Questo raccontino è perfetto. Un format ben congegnato, perfetto nell’incarnare il main stream della narrativa dominante. Renato Barilli lo ha chiamato “neo-neorealismo” di un contesto, il nostro, totalmente immerso nell’era consumistica del gossip, del post post-moderno diluito e liquido della realtà. Che ovviamente riguarda anche le vicende del cuore. Anzi, soprattutto quelle. Perché lo scopo è una letteratura mimetica, un raccontare che ci rassomigli nella nostra banalità e che ci faccia sentire normali, tutti uguali. E la forma corretta è quella della cronaca dell’”incontrarsi e dirsi addio” ottima per vendere alla TV una fiction che duri un paio d’anni. Ci vuole talento e non manca ai nostri eroi della moderna letteratura di consumo.
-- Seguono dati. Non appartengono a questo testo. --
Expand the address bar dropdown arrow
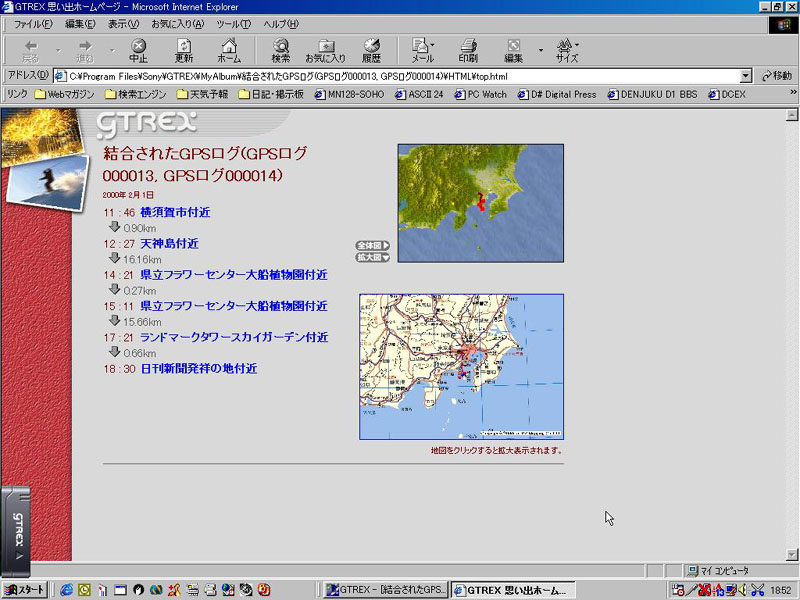800x600 pixels. [746, 76]
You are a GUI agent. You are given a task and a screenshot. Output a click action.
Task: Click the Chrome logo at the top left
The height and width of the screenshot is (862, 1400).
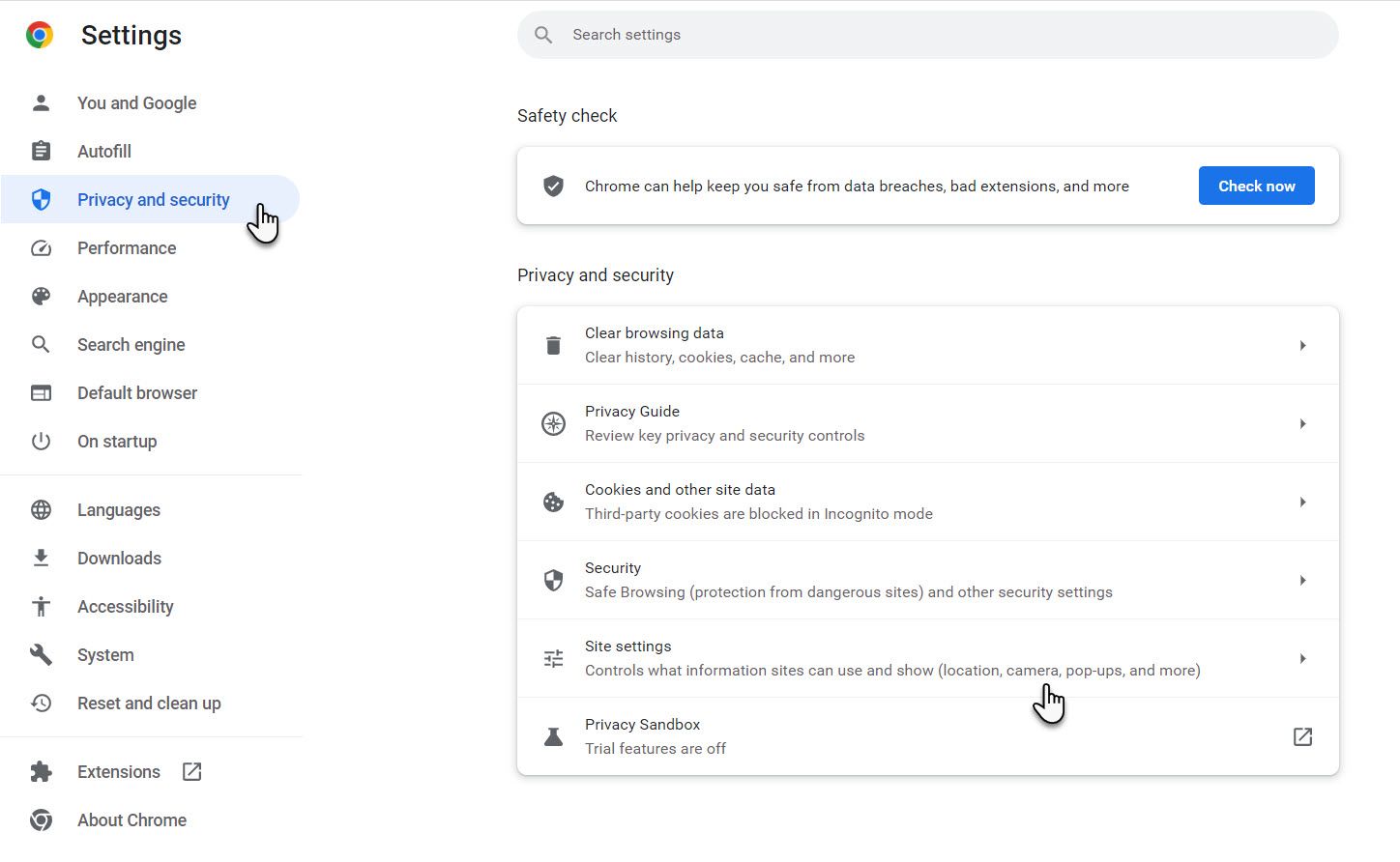coord(38,34)
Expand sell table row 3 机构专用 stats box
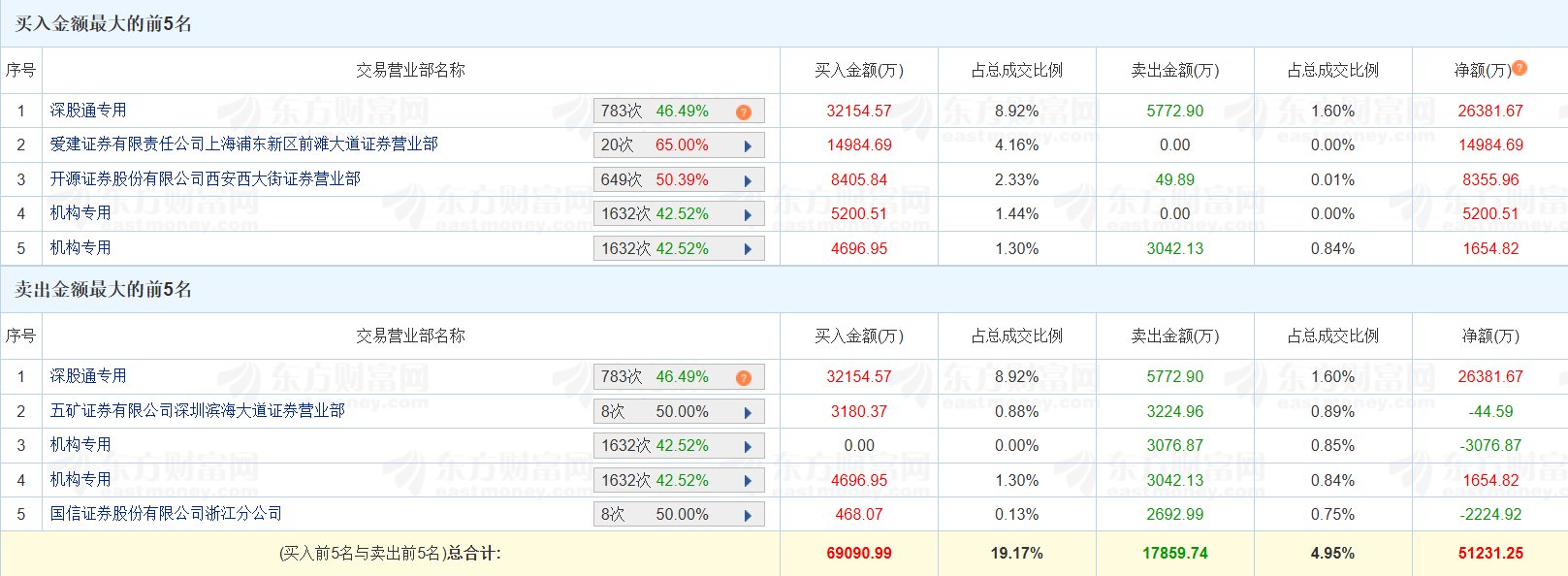This screenshot has width=1568, height=576. (x=748, y=447)
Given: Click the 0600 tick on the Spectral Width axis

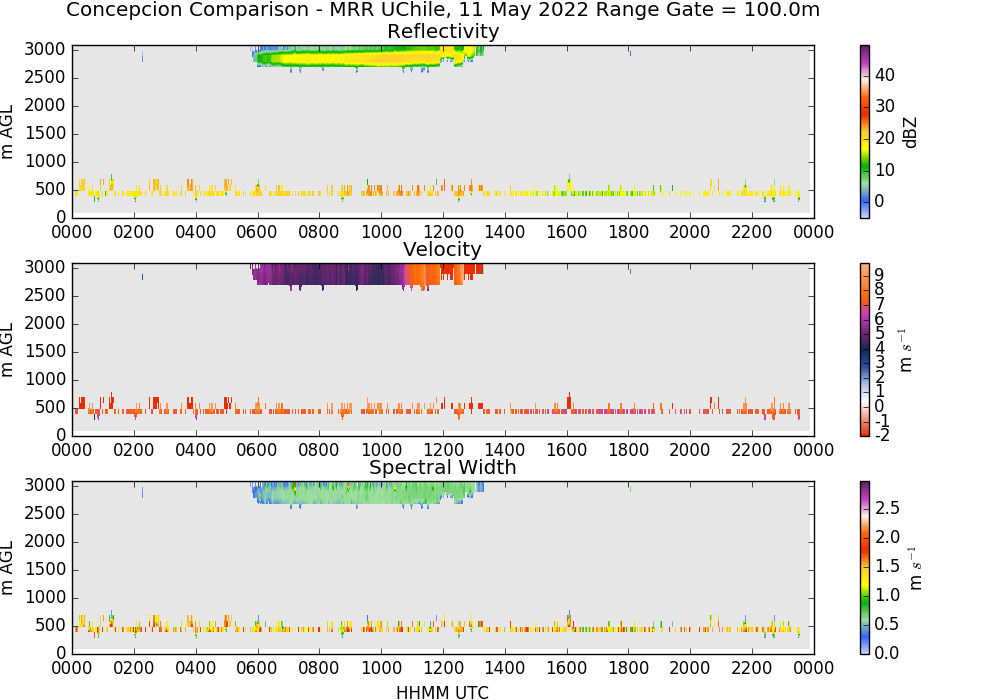Looking at the screenshot, I should pos(257,667).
Il personaggio principale è Lidia, che esce da una storia importante con Lorenzo. Ma ora è finita e sta con Pietro. Eppure nessuna storia finisce mai davvero e si sta sempre dentro ad una specie di centrifuga dei sentimenti senza emozioni. Lidia vive il dramma interiore di non aver avuto figli. Capita. Ma per fortuna c’è Marianna, detta Colibri, figlia di Pietro. Tutto normale, insomma. Una storia dei giorni nostri. Di quelle sempre pronte a moltiplicarsi di default.

Anche i figli sono nella stessa barca che muta costantemente direzione sentimentale mentre sullo sfondo si agitano le storie malate di padri e figli, piene di malattie tremende, incubi e disgrazie varie, persino suicidi. Tutto scorre e se ne va nella grande giostra di questo eterno presente narrativo. Naturalmente la gente lavora anche, spesso nel fatuo mondo della TV e dei media. Giusto per non far mancare un po’ di critica sociale.

La vita di città ha poi i suoi ritmi, i suoi agi e disagi metropolitani. Per fortuna si va in vacanza al mare, al Sud. Ma anche qui saltano fuori i problemi di coppia, le difficoltà delle convivenze allargate e incrociate, con lanci di piatti e statuine, rotture e riconciliazioni, tutto nel rispetto delle sacre leggi della soap-opera.

Niente di male a narrare di queste ovvie vicende quotidiane che tutti conosciamo. Il fatto è che Gamberale ha anche uno stile sciatto e slavato, prevedibile e retorico. Ci sono altri esempi analoghi nel panorama nostrano attuale, ma altri tentano almeno di salvarsi con qualche intrigo, con eventi forti. Qui niente: tutto deve scorrere placidamente, senza scossoni. Gamberale ha un ritmo dispersivo, diluito che cerca di movimentare con qualche stratagemma modernista: l’uso delle e-mail come fosse il romanzo epistolare d’un tempo. Pertanto saltano fuori frasi lapidarie e concise, le solite pillole di saggezza definitiva che costruiscono una bussola per noi poveri lettori così chiamati a schierarci, a partecipare, come fossimo l’antico coro della tragedia greca.

Perché a tutti noi potrebbero accadere le stesse cose dei nostri eroi. E c’è da imparare visto che siamo tutti degli analfabeti emotivi. I personaggi principali, Lidia e Pietro, hanno poi la fortuna di essere sintetizzati in quello che viene definito un “curriculum vitae amatoriae” che ci permette di capire in poche pagine con chi abbiamo a che fare. Sintesi provvidenziale che cerca di mettere un argine, burocratico, ma necessario, alla natura liquida e svolazzante di un testo ottimo per la spiaggia, ma assolutamente inutile per una qualche prospettiva letteraria. Ma come sapete, vende e tanto.